What is required: Please write out every line of the material exactly.

Material provided:
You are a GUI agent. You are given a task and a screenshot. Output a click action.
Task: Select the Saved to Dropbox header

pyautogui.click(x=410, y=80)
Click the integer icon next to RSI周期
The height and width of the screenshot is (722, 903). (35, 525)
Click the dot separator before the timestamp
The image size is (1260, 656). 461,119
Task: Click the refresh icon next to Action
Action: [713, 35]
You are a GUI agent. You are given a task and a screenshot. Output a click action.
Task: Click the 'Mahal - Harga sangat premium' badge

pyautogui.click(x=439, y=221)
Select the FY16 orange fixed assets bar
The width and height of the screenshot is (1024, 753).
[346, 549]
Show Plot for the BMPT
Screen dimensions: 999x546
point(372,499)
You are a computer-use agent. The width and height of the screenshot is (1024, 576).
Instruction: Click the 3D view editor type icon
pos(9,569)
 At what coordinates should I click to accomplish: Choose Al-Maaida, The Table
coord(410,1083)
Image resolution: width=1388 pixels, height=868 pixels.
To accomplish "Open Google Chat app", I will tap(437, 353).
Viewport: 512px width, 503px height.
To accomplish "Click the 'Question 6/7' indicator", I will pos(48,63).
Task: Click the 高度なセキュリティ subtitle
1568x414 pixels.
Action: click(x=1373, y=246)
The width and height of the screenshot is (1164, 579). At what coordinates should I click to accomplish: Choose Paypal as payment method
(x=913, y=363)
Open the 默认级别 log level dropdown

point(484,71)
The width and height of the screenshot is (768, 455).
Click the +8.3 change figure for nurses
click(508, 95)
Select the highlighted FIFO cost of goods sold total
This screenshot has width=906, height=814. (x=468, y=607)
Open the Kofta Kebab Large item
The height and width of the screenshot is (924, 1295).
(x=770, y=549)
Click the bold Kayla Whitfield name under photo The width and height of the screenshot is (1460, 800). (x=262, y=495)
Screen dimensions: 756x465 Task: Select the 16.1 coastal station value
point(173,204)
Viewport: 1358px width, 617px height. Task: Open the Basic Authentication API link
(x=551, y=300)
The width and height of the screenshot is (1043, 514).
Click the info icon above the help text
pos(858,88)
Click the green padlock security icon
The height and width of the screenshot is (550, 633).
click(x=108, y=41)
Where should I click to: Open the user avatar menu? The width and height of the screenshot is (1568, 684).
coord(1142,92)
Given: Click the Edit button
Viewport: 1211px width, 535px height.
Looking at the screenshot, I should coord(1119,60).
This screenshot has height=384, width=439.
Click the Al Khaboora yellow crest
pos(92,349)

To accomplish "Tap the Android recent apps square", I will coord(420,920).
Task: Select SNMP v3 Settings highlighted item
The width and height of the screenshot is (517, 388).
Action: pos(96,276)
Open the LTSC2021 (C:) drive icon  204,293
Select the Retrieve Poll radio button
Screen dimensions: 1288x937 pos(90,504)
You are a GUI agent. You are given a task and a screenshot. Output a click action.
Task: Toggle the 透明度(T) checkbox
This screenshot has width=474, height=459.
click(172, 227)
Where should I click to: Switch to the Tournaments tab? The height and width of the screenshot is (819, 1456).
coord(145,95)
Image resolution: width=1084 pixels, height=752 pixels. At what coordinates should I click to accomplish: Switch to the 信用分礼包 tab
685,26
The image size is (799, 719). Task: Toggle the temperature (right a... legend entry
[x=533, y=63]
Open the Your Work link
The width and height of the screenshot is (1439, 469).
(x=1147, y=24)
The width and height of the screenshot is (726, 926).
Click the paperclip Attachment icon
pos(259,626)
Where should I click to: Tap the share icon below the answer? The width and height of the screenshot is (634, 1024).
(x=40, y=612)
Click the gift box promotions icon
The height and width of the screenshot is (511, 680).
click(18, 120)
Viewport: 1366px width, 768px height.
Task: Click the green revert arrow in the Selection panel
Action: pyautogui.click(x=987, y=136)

Output below:
You are a GUI agent. You are given a task and a screenshot. Output a click action.
Task: Select the Saved to Dropbox header

pyautogui.click(x=410, y=80)
Click the integer icon next to RSI周期
The height and width of the screenshot is (722, 903). (35, 525)
Click the dot separator before the timestamp
The image size is (1260, 656). 461,119
Task: Click the refresh icon next to Action
Action: [713, 35]
You are a GUI agent. You are given a task and a screenshot. Output a click action.
Task: Click the 'Mahal - Harga sangat premium' badge

pyautogui.click(x=439, y=221)
Select the FY16 orange fixed assets bar
The width and height of the screenshot is (1024, 753).
[346, 549]
Show Plot for the BMPT
Screen dimensions: 999x546
point(372,499)
You are a computer-use agent. The width and height of the screenshot is (1024, 576).
Instruction: Click the 3D view editor type icon
pos(9,569)
 At what coordinates should I click to accomplish: Choose Al-Maaida, The Table
coord(410,1083)
Image resolution: width=1388 pixels, height=868 pixels.
To accomplish "Open Google Chat app", I will tap(437, 353).
Viewport: 512px width, 503px height.
To accomplish "Click the 'Question 6/7' indicator", I will pos(48,63).
Task: Click the 高度なセキュリティ subtitle
1568x414 pixels.
Action: click(x=1373, y=246)
The width and height of the screenshot is (1164, 579). At what coordinates should I click to accomplish: Choose Paypal as payment method
(x=913, y=363)
Open the 默认级别 log level dropdown

point(484,71)
The width and height of the screenshot is (768, 455).
Click the +8.3 change figure for nurses
click(508, 95)
Select the highlighted FIFO cost of goods sold total
This screenshot has width=906, height=814. (x=468, y=607)
Open the Kofta Kebab Large item
The height and width of the screenshot is (924, 1295).
(x=770, y=549)
Click the bold Kayla Whitfield name under photo The width and height of the screenshot is (1460, 800). (x=262, y=495)
Screen dimensions: 756x465 Task: Select the 16.1 coastal station value
point(173,204)
Viewport: 1358px width, 617px height. Task: Open the Basic Authentication API link
(x=551, y=300)
The width and height of the screenshot is (1043, 514).
Click the info icon above the help text
pos(858,88)
Click the green padlock security icon
The height and width of the screenshot is (550, 633).
click(x=108, y=41)
Where should I click to: Open the user avatar menu? The width and height of the screenshot is (1568, 684).
coord(1142,92)
Given: Click the Edit button
Viewport: 1211px width, 535px height.
Looking at the screenshot, I should coord(1119,60).
This screenshot has height=384, width=439.
Click the Al Khaboora yellow crest
pos(92,349)

To accomplish "Tap the Android recent apps square", I will coord(420,920).
Task: Select SNMP v3 Settings highlighted item
The width and height of the screenshot is (517, 388).
Action: pos(96,276)
Open the LTSC2021 (C:) drive icon  204,293
Select the Retrieve Poll radio button
Screen dimensions: 1288x937 pos(90,504)
You are a GUI agent. You are given a task and a screenshot. Output a click action.
Task: Toggle the 透明度(T) checkbox
This screenshot has width=474, height=459.
click(172, 227)
Where should I click to: Switch to the Tournaments tab? The height and width of the screenshot is (819, 1456).
coord(145,95)
Image resolution: width=1084 pixels, height=752 pixels. At what coordinates should I click to accomplish: Switch to the 信用分礼包 tab
685,26
The image size is (799, 719). Task: Toggle the temperature (right a... legend entry
[x=533, y=63]
Open the Your Work link
The width and height of the screenshot is (1439, 469).
(x=1147, y=24)
The width and height of the screenshot is (726, 926).
Click the paperclip Attachment icon
pos(259,626)
Where should I click to: Tap the share icon below the answer? The width and height of the screenshot is (634, 1024).
(x=40, y=612)
Click the gift box promotions icon
The height and width of the screenshot is (511, 680).
click(18, 120)
Viewport: 1366px width, 768px height.
Task: Click the green revert arrow in the Selection panel
Action: pyautogui.click(x=987, y=136)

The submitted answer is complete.